An end portion of the first side reflector 241 and an end portion of the second side reflector 242 may be formed higher than an upper portion of the light emitting diode 220 mounted on the printed circuit board 210. An end portion of the first side reflector 241 and an end portion of the second side reflector 242 may be positioned at a point where one end surface 253 of the light guide plate 250 faces the reflector 230. . In this way, the space between the reflector 230 and the light guide plate 250 is maximized by the first side reflector 241 and the second side reflector 242, thereby minimizing light loss.

By providing the reflector 230 as in the present invention, light from the light emitting diodes 220 is diffused or reflected to prevent light loss and to one side 253 of the light guide plate 250 facing the reflector 230. It can supply light.

3 is a cross-sectional view of a backlight unit according to another embodiment of the present invention.

As shown in FIG. 3, the backlight unit of the present exemplary embodiment may include a printed circuit board 310, a light emitting diode 320, a reflector 330, a side reflector 340, and a light guide plate 350. have.

At least one or more light emitting diodes 320 are disposed on a printed circuit board 310 having a wiring circuit formed on one surface thereof, and when a plurality of light emitting diodes 320 are disposed, the light emitting diodes 320 may be arranged in various ways. Can be.

The printed circuit board 310 may apply a voltage to the light emitting diode 320 through an electrical connection means such as a wiring circuit, and may be made of a material having good thermal conductivity. For example, FR-4 and CEM-3 , Al, Cu, stainless steel, ceramic, phenol, epoxy, Teflon and the like, or may be made of an alloy.
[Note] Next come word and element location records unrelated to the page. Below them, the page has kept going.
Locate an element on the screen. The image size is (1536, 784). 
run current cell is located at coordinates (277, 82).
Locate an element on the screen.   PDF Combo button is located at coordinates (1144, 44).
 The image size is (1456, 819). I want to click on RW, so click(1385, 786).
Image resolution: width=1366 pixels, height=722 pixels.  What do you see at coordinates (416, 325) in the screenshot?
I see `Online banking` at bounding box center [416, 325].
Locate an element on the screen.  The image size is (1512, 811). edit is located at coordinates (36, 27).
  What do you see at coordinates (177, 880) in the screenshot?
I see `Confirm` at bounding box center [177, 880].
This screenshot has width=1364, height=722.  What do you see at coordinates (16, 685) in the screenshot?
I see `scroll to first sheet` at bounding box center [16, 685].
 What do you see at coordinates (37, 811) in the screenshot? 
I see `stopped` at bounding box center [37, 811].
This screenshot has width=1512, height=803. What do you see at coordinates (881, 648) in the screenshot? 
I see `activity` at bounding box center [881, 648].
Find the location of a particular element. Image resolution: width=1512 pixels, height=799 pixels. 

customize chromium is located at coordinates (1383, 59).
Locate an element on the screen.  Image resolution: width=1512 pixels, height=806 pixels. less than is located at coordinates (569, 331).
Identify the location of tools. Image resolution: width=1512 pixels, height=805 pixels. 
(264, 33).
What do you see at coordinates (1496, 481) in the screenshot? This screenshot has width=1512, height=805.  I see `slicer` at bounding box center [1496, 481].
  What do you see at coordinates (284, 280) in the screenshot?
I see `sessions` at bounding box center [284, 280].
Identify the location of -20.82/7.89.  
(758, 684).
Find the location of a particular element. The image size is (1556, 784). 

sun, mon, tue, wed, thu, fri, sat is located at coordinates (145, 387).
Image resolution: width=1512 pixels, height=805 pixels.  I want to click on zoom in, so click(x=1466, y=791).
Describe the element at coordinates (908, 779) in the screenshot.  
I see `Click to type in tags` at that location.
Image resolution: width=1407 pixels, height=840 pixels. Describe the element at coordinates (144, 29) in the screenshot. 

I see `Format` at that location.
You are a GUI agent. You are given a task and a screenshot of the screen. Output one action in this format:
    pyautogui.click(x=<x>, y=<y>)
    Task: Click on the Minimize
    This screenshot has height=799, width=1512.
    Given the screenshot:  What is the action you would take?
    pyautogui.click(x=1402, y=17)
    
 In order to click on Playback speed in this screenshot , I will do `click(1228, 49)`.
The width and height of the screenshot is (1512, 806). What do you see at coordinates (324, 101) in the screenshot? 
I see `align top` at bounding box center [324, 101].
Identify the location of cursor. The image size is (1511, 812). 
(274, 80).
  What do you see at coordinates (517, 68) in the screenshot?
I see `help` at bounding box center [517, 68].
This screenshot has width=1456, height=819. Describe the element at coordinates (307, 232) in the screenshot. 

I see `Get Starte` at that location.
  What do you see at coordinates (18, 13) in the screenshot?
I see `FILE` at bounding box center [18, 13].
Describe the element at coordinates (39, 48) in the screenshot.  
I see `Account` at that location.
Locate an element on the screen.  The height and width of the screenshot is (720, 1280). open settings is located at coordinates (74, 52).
The light emitting diode 320 is mounted on a printed circuit board 310 as a chip-on-board type or a packaging type, and is supplied with power and connected in series, parallel, or in parallel to emit light. The light emitting diodes, the blue light emitting diodes, the UV light emitting diodes, or the like may be used in combination with various light emitting diodes to form white light.

A plurality of openings (not shown) may be formed in the reflective part 330, and each of the plurality of openings (not shown) may be formed in an area corresponding to the light emitting diode 320, and may have a circular shape according to a use purpose. It may be formed in a variety of forms, such as rectangular, hexagonal.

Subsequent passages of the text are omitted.